TEXTE SOURCE:
========================================================================
André Ménager naît le 24 janvier 1901 à Paris 5e, fils de Claudine Ménager, 26 ans, cuisinière, domestique, domiciliée au 40 rue Lacépède, et de père non dénommé.
Pendant un temps, André ménager vit avec sa mère au 71, rue de Saint-Mandé à Montreuil-sous-Bois (Seine / Seine-Saint-Denis). Il commence à travailler comme polisseur.
Le 1er avril 1921, il est appelé à accomplir son service militaire comme soldat de 2e classe au 154e régiment d’Infanterie. Le 23 novembre 1921, il rejoint l’Armée du Levant avec son unité. Le 6 février 1922, il passe au 415e régiment d’infanterie. Du 5 au 15 juin suivant, il est admis à l’hôpital complémentaire n° 2 à Damas. Du 15 au 26 juin, il est transféré à l’hôpital complémentaire de Souk-el-Gharb. Puis il est évacué vers l’hôpital Michel Lévy à Marseille, où il est admis du 2 au 6 juillet. Ce dernier jour, il passe au 31e R.I. Le 25 avril 1923, il est renvoyé dans ses foyers.
Début mai 1923, il déclare être domicilié à Vernou-sur-Seine (Seine-et-Marne – 77).
Le 27 août 1924 à Champagne-sur-Seine (77), il se marie avec Léa Florentine Evelina Bougréau, née le 22 mai 1903 à Vernou-sur-Seine, fille de cheminot.
Fin octobre 1925, le couple demeure rue du Pas-Rond (au n° 32 ?) ; ils habiteront encore dans cette rue en mars 1936.
André et Léa Ménager ont trois enfants : Jacqueline, née le 29 juin 1926, Philibert, né le 24 octobre 1928, et Nicole, née le 23 juillet 1933.
En 1931 et 1936, la famille inclut Jeanne Ménager, née Martin le 8 juin 1872 au Creusot (Saône-et-Loire), une tante ? En mai 1932, la famille habite au 43 (?), rue du Pas-Rond.
Au moment de l’arrestation du chef de famille, celle-ci est domiciliée au 10, rue des écoles à Champagne-sur-Seine.
André Ménager est tourneur-ajusteur à l’usine Le Matériel électrique Schneider-Westinghouse (S.W.). Son épouse y travaille comme bobineuse (depuis au moins 1931 et jusqu’à l’automne 1941).
========================================================================
DONNÉES:
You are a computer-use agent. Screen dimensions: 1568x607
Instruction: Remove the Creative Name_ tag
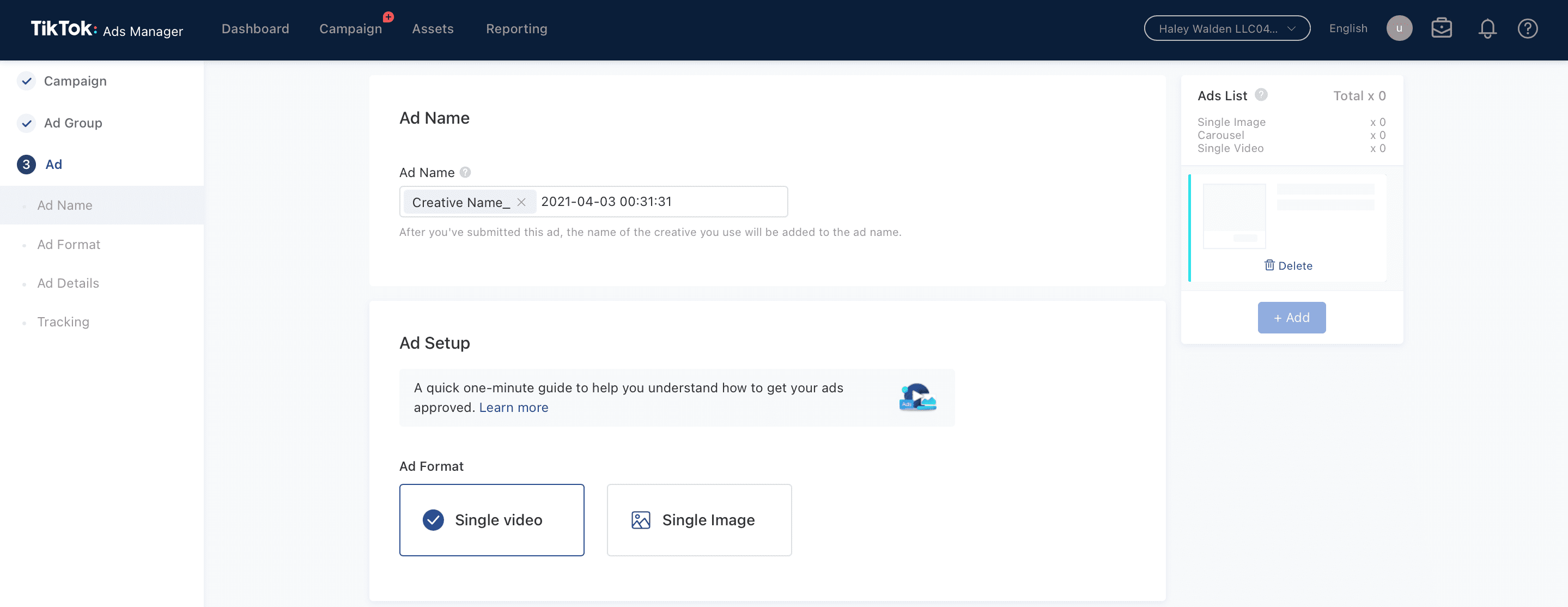(521, 202)
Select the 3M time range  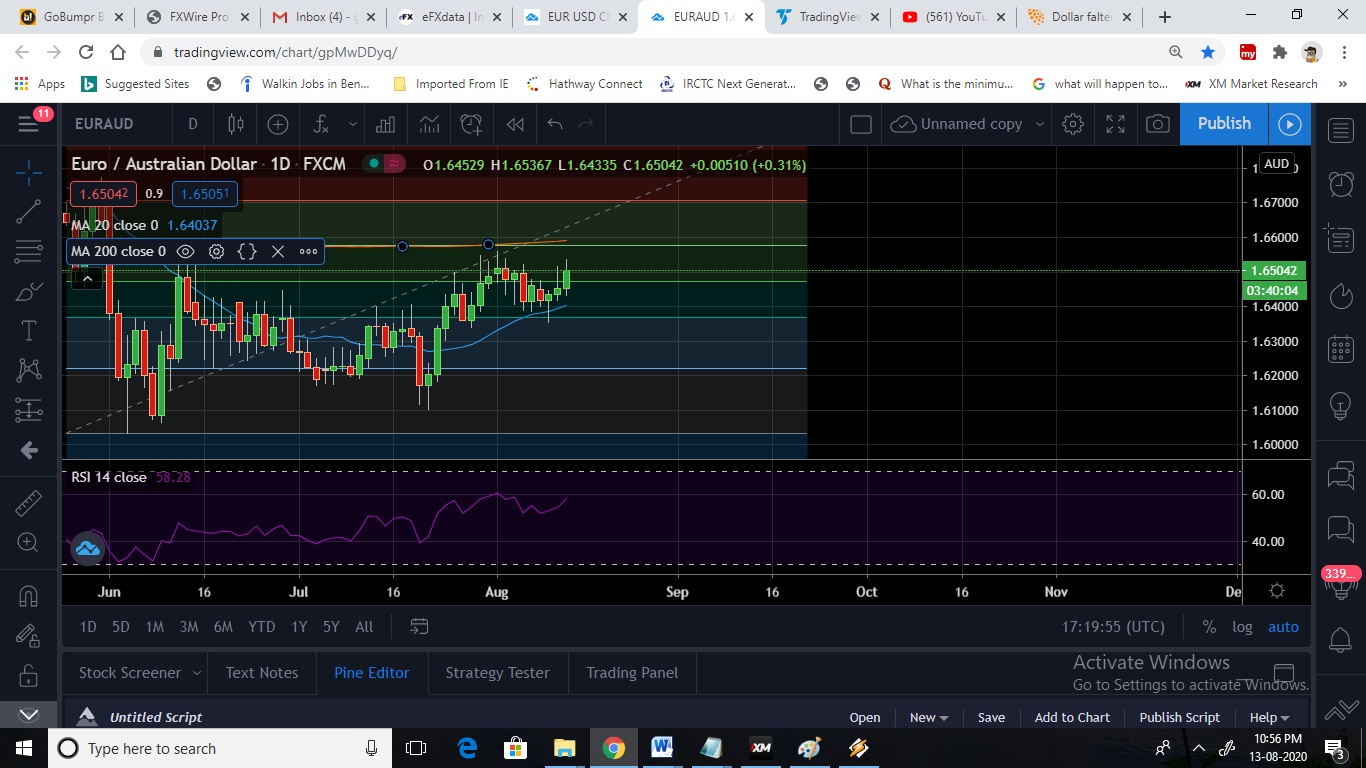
========================================================================
TRAVAIL DEMANDÉ:
1. D'après la biographie d'André Ménager, pourquoi se retrouve-t-il dans l'Armée du Levant le 23 novembre 1921 ? Répondez en une à trois phrases.
2. Mettez à jour la biographie d'André Ménager : réécrivez le passage allant de "André et Léa" jusqu'à "jusqu’à l’automne 1941).", en remplaçant "bobineuse" par "ajusteuse".
3. Écrivez la suite de la biographie d'André Ménager à partir de l'endroit où elle s'arrête.

RÉSULTATS DANS L'ORDRE:
1. André Ménager rejoint l'Armée du Levant avec son unité, le 154e régiment d'infanterie. Il y sert comme soldat de 2e classe depuis le 1er avril 1921, date à laquelle il est appelé à accomplir son service militaire.

2.
André et Léa Ménager ont trois enfants : Jacqueline, née le 29 juin 1926, Philibert, né le 24 octobre 1928, et Nicole, née le 23 juillet 1933.
En 1931 et 1936, la famille inclut Jeanne Ménager, née Martin le 8 juin 1872 au Creusot (Saône-et-Loire), une tante ? En mai 1932, la famille habite au 43 (?), rue du Pas-Rond.
Au moment de l’arrestation du chef de famille, celle-ci est domiciliée au 10, rue des écoles à Champagne-sur-Seine.
André Ménager est tourneur-ajusteur à l’usine Le Matériel électrique Schneider-Westinghouse (S.W.). Son épouse y travaille comme ajusteuse (depuis au moins 1931 et jusqu’à l’automne 1941).

3.
Militant communiste, André Ménager est trésorier de la cellule de Champagne-sur-Seine de 1931 à 1939.
Le 28 janvier 1939, à la demande de la direction générale de la Sûreté nationale au ministère de l’intérieur, et après avoir consulté ses sous-préfets, le préfet de Seine-et-Marne transmet à celle-ci un long rapport sur « l’organisation et l’activité de chacun des partis extrémistes » de son département dans lequel sont répertoriées les cellules du parti communiste. Pour Champagne-sur-Seine, il indique : « Le nombre des adhérents est de 280 environ, dont une centaine pour la cellule de la société S.W. (Schneider et Cie) […]. Les réunions se tiennent chaque semaine chez M. Rateau, chef du secteur. »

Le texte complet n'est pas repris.